(Your tasks):
**a.** Please answer these questions about the preserve tutorial, marking each answer the same way:
(i) What two things are named as achieving set?
(ii) Which jelly is given as an example of a super-light set?
(iii) What can be added to fix the balance when a fruit lacks pectin?
**b.** Resume the preserve tutorial from the point where the text stops, keeping its voice and subject.

-- Start Passage shown --

Saturday, September 3, 2011

The preserve, jam, marmalade and jelly tutorial #2: set


Perfect set passes the upside-down test!
Most good jams or jellies have good “set”:  a gelled consistency with a slightly firm texture and resistance to the spoon.  Set is achieved with pectin and sugar.  A properly set preserve isn’t just a delight to eat, but it also means that it is safe to keep, unrefrigerated (before the seal is broken, natch) for a long time – we’re not talking weeks or months, but years.  This is because pectin and sugar “bind” the fruit’s juices, preventing them from spoiling.

Set is what sets apart, so to speak, the great preservers from the wannabe’s.  A preserve that’s been properly cooked to setting point will have great texture, a mellow, complex flavour, and beautiful jewelled colour.  Set will also ensure that whoever eats it won’t keel over from a bout of food poisoning.

Now – I did say that “most” good jams or jellies have good set.  Some don’t, because the fruit they are made from is too low in pectin; a loquat jelly, for example, will have a super-light set.  If you’ve made it properly, that doesn’t mean it’s a bad preserve, just that you need to use it quickly and refrigerate it once opened.   

Let’s look at pectin and sugar in turn, and then talk about how to test for set.



 PECTIN
Pectin is an acidic fruit fibre.  All jams, jellies, conserves and marmalades need pectin to set.  Not all fruits contain this in significant amounts, so you need to fix the balance by adding lemon juice, citric acid, or “insurance” in the form of an apple or two.  (Apples – even ordinary table apples – are high in pectin and will ensure the set of just about anything you’re potting up.  Because they break down easily and their flavour is so mild, they are virtually undetectable in preserves with another key flavour.)

-- End Passage shown --
-- Start Provided data --

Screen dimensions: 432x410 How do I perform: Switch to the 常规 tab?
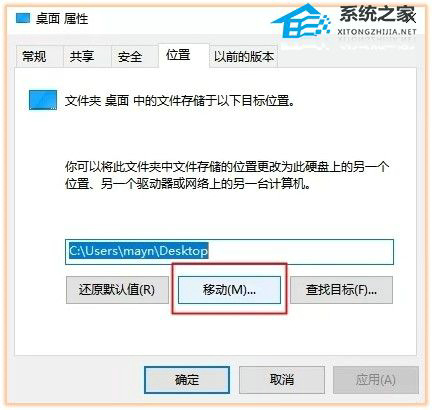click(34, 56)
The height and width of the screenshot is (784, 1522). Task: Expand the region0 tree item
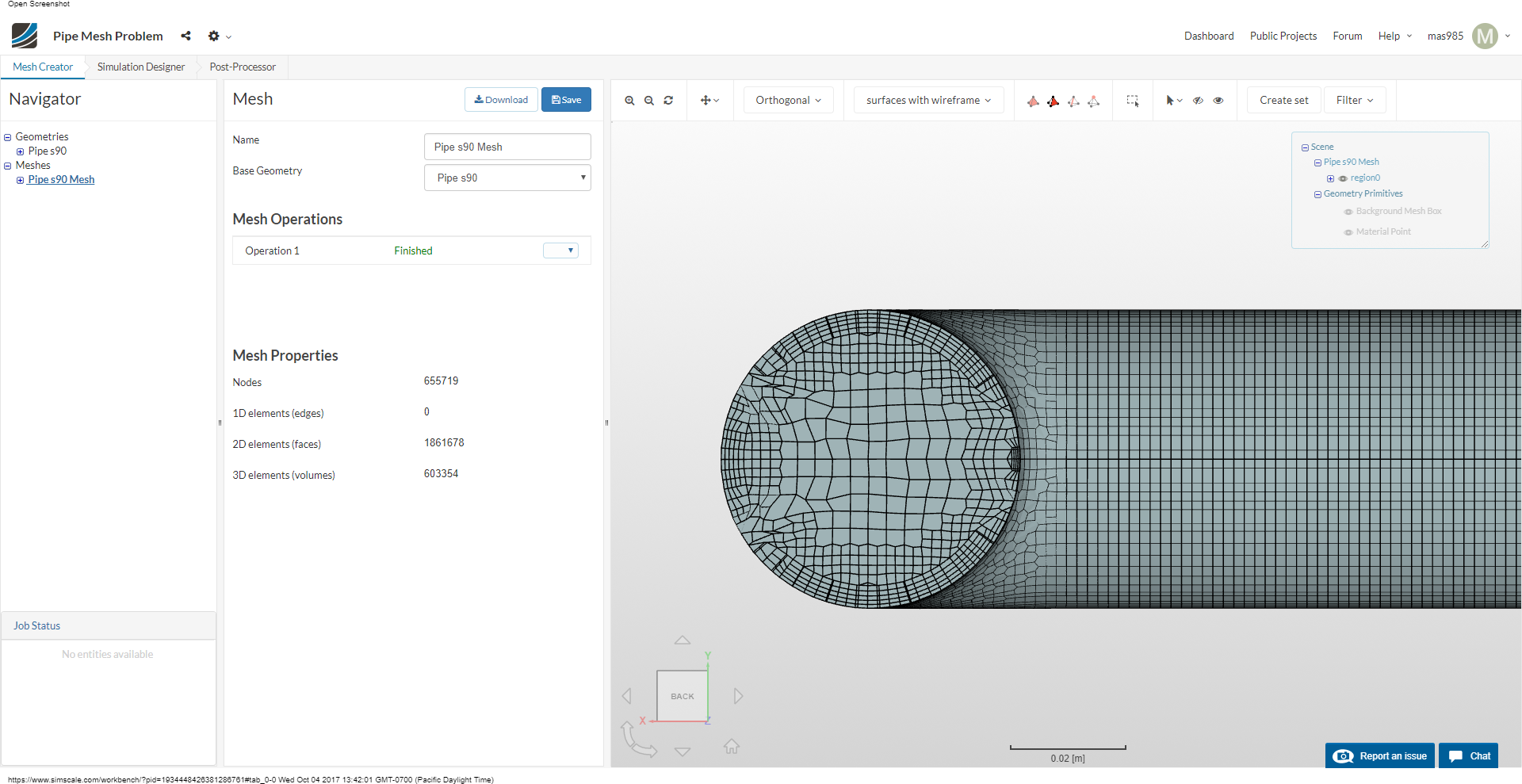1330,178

-- End Provided data --

(Final answers):
**a.**
(i) Pectin and sugar.
(ii) Loquat jelly.
(iii) Lemon juice, citric acid, or an apple or two.

**b.**
You can also add commercial pectin (Jamsetta here in Australia), but I personally do not recommend this. It makes the end product too tart, and does not allow for the mellow flavour of a well-made conserve to come through.  It can also absolutely wreck the texture of your preserve.  Don’t be fooled into thinking you need pectin just because you see it in 99% of the preserves – even posh preserves – that you buy.  Commercial manufacturers add pectin because it means they can arrest cooking earlier, which gives them a higher yield and profit.

A list of the pectin content of fruits follows.  If you are making your jam/marmalade/jelly/conserve from sweet, overripe fruits, or those low in pectin, add one of the following:

1.  2 tbsp. lemon juice per 4 cups fruit.
2.  1 tsp. citric acid per 4 cups of fruit.
3.  Commercial pectin, as per manufacturers' instructions.  (But please – learn to make preserves without it first!)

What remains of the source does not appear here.